→ Task instructions
Repeat the whole listing exactly as written.

→ Data for this exercise
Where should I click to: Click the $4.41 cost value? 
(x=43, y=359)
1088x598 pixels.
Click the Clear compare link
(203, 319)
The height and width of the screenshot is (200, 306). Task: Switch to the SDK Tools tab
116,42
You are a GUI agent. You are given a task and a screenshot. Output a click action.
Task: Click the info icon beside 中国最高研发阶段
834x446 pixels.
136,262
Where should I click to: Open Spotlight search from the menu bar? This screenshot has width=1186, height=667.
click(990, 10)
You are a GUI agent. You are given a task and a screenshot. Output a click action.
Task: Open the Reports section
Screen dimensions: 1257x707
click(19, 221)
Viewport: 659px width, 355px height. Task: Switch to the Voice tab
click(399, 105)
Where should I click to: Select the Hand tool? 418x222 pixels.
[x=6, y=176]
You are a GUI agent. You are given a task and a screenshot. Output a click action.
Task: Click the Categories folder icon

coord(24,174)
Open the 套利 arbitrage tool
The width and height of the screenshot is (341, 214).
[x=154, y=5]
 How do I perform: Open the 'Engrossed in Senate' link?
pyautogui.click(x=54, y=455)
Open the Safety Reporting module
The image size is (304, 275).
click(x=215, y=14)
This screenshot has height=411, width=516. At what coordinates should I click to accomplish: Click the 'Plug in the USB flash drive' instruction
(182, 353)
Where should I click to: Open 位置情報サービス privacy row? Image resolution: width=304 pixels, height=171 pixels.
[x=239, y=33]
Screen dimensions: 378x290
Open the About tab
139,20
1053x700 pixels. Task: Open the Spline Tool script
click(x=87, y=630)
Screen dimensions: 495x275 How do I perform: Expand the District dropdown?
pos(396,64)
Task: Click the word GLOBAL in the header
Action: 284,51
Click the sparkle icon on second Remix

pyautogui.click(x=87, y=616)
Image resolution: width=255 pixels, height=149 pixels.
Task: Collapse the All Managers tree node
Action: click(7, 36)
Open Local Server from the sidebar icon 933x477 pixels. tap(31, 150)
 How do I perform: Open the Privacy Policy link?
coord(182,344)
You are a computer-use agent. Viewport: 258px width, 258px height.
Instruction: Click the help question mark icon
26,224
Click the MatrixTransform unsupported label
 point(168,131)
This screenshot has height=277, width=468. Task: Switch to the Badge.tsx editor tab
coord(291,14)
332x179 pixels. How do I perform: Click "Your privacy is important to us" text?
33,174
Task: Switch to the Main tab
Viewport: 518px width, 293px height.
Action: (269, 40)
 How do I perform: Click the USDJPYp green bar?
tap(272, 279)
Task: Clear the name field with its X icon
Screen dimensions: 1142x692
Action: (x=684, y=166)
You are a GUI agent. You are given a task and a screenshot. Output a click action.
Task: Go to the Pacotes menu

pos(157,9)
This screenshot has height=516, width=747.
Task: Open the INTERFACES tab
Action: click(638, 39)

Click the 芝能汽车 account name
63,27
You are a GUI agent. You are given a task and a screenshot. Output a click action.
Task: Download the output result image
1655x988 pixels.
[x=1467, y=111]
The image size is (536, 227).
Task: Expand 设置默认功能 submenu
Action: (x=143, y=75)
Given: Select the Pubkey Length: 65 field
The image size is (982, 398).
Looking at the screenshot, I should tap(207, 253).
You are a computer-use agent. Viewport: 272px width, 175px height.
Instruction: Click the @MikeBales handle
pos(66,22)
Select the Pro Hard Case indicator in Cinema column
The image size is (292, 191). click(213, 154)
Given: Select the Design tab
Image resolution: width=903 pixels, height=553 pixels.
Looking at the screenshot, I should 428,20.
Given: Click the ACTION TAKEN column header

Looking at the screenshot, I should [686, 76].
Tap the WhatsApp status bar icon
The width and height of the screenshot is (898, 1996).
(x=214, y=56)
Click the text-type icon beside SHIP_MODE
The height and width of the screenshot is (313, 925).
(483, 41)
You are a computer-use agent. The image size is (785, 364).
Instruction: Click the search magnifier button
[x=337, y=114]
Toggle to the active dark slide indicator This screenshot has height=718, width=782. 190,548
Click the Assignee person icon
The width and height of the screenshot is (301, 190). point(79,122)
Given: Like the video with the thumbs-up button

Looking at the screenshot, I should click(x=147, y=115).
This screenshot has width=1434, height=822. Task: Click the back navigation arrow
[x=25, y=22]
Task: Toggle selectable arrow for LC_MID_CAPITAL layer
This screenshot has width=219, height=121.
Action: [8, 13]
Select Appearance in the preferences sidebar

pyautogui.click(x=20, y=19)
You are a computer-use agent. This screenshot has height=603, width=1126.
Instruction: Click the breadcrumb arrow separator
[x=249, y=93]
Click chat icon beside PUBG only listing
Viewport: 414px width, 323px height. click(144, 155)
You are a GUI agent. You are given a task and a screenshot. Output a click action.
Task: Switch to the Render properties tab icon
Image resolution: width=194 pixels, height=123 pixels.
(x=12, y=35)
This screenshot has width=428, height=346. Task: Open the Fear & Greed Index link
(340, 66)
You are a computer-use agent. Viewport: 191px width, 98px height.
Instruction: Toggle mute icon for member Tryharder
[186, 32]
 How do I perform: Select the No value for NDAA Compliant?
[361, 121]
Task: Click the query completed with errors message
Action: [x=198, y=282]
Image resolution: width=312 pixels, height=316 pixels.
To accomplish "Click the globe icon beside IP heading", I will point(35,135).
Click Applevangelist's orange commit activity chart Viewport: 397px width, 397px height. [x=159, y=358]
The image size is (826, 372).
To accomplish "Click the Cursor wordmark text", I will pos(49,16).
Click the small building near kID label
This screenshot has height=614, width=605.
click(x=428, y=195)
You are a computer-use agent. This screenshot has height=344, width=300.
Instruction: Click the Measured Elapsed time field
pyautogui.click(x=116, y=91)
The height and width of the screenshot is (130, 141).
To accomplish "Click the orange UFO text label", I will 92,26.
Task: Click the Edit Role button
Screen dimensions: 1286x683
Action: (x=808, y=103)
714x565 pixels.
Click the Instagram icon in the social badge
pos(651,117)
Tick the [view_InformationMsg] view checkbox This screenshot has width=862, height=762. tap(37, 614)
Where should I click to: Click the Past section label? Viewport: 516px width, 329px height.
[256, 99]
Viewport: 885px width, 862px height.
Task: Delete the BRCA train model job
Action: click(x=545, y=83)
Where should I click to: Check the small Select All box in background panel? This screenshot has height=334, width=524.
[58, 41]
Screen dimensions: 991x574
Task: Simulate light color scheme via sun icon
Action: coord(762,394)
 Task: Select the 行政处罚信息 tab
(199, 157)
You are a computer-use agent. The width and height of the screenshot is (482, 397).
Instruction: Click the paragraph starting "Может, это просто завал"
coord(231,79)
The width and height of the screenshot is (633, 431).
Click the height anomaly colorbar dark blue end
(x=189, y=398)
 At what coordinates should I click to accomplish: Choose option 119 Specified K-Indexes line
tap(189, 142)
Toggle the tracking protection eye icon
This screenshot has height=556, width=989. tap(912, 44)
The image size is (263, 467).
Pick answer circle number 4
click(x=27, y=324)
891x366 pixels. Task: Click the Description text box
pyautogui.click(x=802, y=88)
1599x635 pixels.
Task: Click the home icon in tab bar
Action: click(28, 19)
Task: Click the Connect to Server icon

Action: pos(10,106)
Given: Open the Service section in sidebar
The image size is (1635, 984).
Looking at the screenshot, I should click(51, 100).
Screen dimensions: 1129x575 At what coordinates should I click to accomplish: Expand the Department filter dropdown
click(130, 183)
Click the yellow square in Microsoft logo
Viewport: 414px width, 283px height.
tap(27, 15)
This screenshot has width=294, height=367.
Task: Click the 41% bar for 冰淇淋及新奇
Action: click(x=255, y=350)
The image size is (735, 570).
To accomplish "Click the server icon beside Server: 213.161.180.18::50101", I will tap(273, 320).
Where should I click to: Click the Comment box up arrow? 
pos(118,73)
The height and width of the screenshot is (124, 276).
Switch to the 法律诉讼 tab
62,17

→ Result of the task
Where should I click to: Click the $4.41 cost value? 
(x=43, y=359)
1088x598 pixels.
Click the Clear compare link
(203, 319)
The height and width of the screenshot is (200, 306). Task: Switch to the SDK Tools tab
116,42
You are a GUI agent. You are given a task and a screenshot. Output a click action.
Task: Click the info icon beside 中国最高研发阶段
834x446 pixels.
136,262
Where should I click to: Open Spotlight search from the menu bar? This screenshot has width=1186, height=667.
click(990, 10)
You are a GUI agent. You are given a task and a screenshot. Output a click action.
Task: Open the Reports section
Screen dimensions: 1257x707
click(19, 221)
Viewport: 659px width, 355px height. Task: Switch to the Voice tab
click(399, 105)
Where should I click to: Select the Hand tool? 418x222 pixels.
[x=6, y=176]
You are a GUI agent. You are given a task and a screenshot. Output a click action.
Task: Click the Categories folder icon

coord(24,174)
Open the 套利 arbitrage tool
The width and height of the screenshot is (341, 214).
[x=154, y=5]
 How do I perform: Open the 'Engrossed in Senate' link?
pyautogui.click(x=54, y=455)
Open the Safety Reporting module
The image size is (304, 275).
click(x=215, y=14)
This screenshot has height=411, width=516. At what coordinates should I click to accomplish: Click the 'Plug in the USB flash drive' instruction
(182, 353)
Where should I click to: Open 位置情報サービス privacy row? Image resolution: width=304 pixels, height=171 pixels.
[x=239, y=33]
Screen dimensions: 378x290
Open the About tab
139,20
1053x700 pixels. Task: Open the Spline Tool script
click(x=87, y=630)
Screen dimensions: 495x275 How do I perform: Expand the District dropdown?
pos(396,64)
Task: Click the word GLOBAL in the header
Action: 284,51
Click the sparkle icon on second Remix

pyautogui.click(x=87, y=616)
Image resolution: width=255 pixels, height=149 pixels.
Task: Collapse the All Managers tree node
Action: click(7, 36)
Open Local Server from the sidebar icon 933x477 pixels. tap(31, 150)
 How do I perform: Open the Privacy Policy link?
coord(182,344)
You are a computer-use agent. Viewport: 258px width, 258px height.
Instruction: Click the help question mark icon
26,224
Click the MatrixTransform unsupported label
 point(168,131)
This screenshot has height=277, width=468. Task: Switch to the Badge.tsx editor tab
coord(291,14)
332x179 pixels. How do I perform: Click "Your privacy is important to us" text?
33,174
Task: Switch to the Main tab
Viewport: 518px width, 293px height.
Action: (269, 40)
 How do I perform: Click the USDJPYp green bar?
tap(272, 279)
Task: Clear the name field with its X icon
Screen dimensions: 1142x692
Action: (x=684, y=166)
You are a GUI agent. You are given a task and a screenshot. Output a click action.
Task: Go to the Pacotes menu

pos(157,9)
This screenshot has height=516, width=747.
Task: Open the INTERFACES tab
Action: click(638, 39)

Click the 芝能汽车 account name
63,27
You are a GUI agent. You are given a task and a screenshot. Output a click action.
Task: Download the output result image
1655x988 pixels.
[x=1467, y=111]
The image size is (536, 227).
Task: Expand 设置默认功能 submenu
Action: (x=143, y=75)
Given: Select the Pubkey Length: 65 field
The image size is (982, 398).
Looking at the screenshot, I should tap(207, 253).
You are a computer-use agent. Viewport: 272px width, 175px height.
Instruction: Click the @MikeBales handle
pos(66,22)
Select the Pro Hard Case indicator in Cinema column
The image size is (292, 191). click(213, 154)
Given: Select the Design tab
Image resolution: width=903 pixels, height=553 pixels.
Looking at the screenshot, I should 428,20.
Given: Click the ACTION TAKEN column header

Looking at the screenshot, I should [686, 76].
Tap the WhatsApp status bar icon
The width and height of the screenshot is (898, 1996).
(x=214, y=56)
Click the text-type icon beside SHIP_MODE
The height and width of the screenshot is (313, 925).
(483, 41)
You are a computer-use agent. The image size is (785, 364).
Instruction: Click the search magnifier button
[x=337, y=114]
Toggle to the active dark slide indicator This screenshot has height=718, width=782. 190,548
Click the Assignee person icon
The width and height of the screenshot is (301, 190). point(79,122)
Given: Like the video with the thumbs-up button

Looking at the screenshot, I should click(x=147, y=115).
This screenshot has width=1434, height=822. Task: Click the back navigation arrow
[x=25, y=22]
Task: Toggle selectable arrow for LC_MID_CAPITAL layer
This screenshot has width=219, height=121.
Action: [8, 13]
Select Appearance in the preferences sidebar

pyautogui.click(x=20, y=19)
You are a computer-use agent. This screenshot has height=603, width=1126.
Instruction: Click the breadcrumb arrow separator
[x=249, y=93]
Click chat icon beside PUBG only listing
Viewport: 414px width, 323px height. click(144, 155)
You are a GUI agent. You are given a task and a screenshot. Output a click action.
Task: Switch to the Render properties tab icon
Image resolution: width=194 pixels, height=123 pixels.
(x=12, y=35)
This screenshot has width=428, height=346. Task: Open the Fear & Greed Index link
(340, 66)
You are a computer-use agent. Viewport: 191px width, 98px height.
Instruction: Toggle mute icon for member Tryharder
[186, 32]
 How do I perform: Select the No value for NDAA Compliant?
[361, 121]
Task: Click the query completed with errors message
Action: [x=198, y=282]
Image resolution: width=312 pixels, height=316 pixels.
To accomplish "Click the globe icon beside IP heading", I will point(35,135).
Click Applevangelist's orange commit activity chart Viewport: 397px width, 397px height. [x=159, y=358]
The image size is (826, 372).
To accomplish "Click the Cursor wordmark text", I will pos(49,16).
Click the small building near kID label
This screenshot has height=614, width=605.
click(x=428, y=195)
You are a computer-use agent. This screenshot has height=344, width=300.
Instruction: Click the Measured Elapsed time field
pyautogui.click(x=116, y=91)
The height and width of the screenshot is (130, 141).
To accomplish "Click the orange UFO text label", I will 92,26.
Task: Click the Edit Role button
Screen dimensions: 1286x683
Action: (x=808, y=103)
714x565 pixels.
Click the Instagram icon in the social badge
pos(651,117)
Tick the [view_InformationMsg] view checkbox This screenshot has width=862, height=762. tap(37, 614)
Where should I click to: Click the Past section label? Viewport: 516px width, 329px height.
[256, 99]
Viewport: 885px width, 862px height.
Task: Delete the BRCA train model job
Action: click(x=545, y=83)
Where should I click to: Check the small Select All box in background panel? This screenshot has height=334, width=524.
[58, 41]
Screen dimensions: 991x574
Task: Simulate light color scheme via sun icon
Action: coord(762,394)
 Task: Select the 行政处罚信息 tab
(199, 157)
You are a computer-use agent. The width and height of the screenshot is (482, 397).
Instruction: Click the paragraph starting "Может, это просто завал"
coord(231,79)
The width and height of the screenshot is (633, 431).
Click the height anomaly colorbar dark blue end
(x=189, y=398)
 At what coordinates should I click to accomplish: Choose option 119 Specified K-Indexes line
tap(189, 142)
Toggle the tracking protection eye icon
This screenshot has height=556, width=989. tap(912, 44)
The image size is (263, 467).
Pick answer circle number 4
click(x=27, y=324)
891x366 pixels. Task: Click the Description text box
pyautogui.click(x=802, y=88)
1599x635 pixels.
Task: Click the home icon in tab bar
Action: click(28, 19)
Task: Click the Connect to Server icon

Action: pos(10,106)
Given: Open the Service section in sidebar
The image size is (1635, 984).
Looking at the screenshot, I should click(51, 100).
Screen dimensions: 1129x575 At what coordinates should I click to accomplish: Expand the Department filter dropdown
click(130, 183)
Click the yellow square in Microsoft logo
Viewport: 414px width, 283px height.
tap(27, 15)
This screenshot has width=294, height=367.
Task: Click the 41% bar for 冰淇淋及新奇
Action: click(x=255, y=350)
The image size is (735, 570).
To accomplish "Click the server icon beside Server: 213.161.180.18::50101", I will tap(273, 320).
Where should I click to: Click the Comment box up arrow? 
pos(118,73)
The height and width of the screenshot is (124, 276).
Switch to the 法律诉讼 tab
62,17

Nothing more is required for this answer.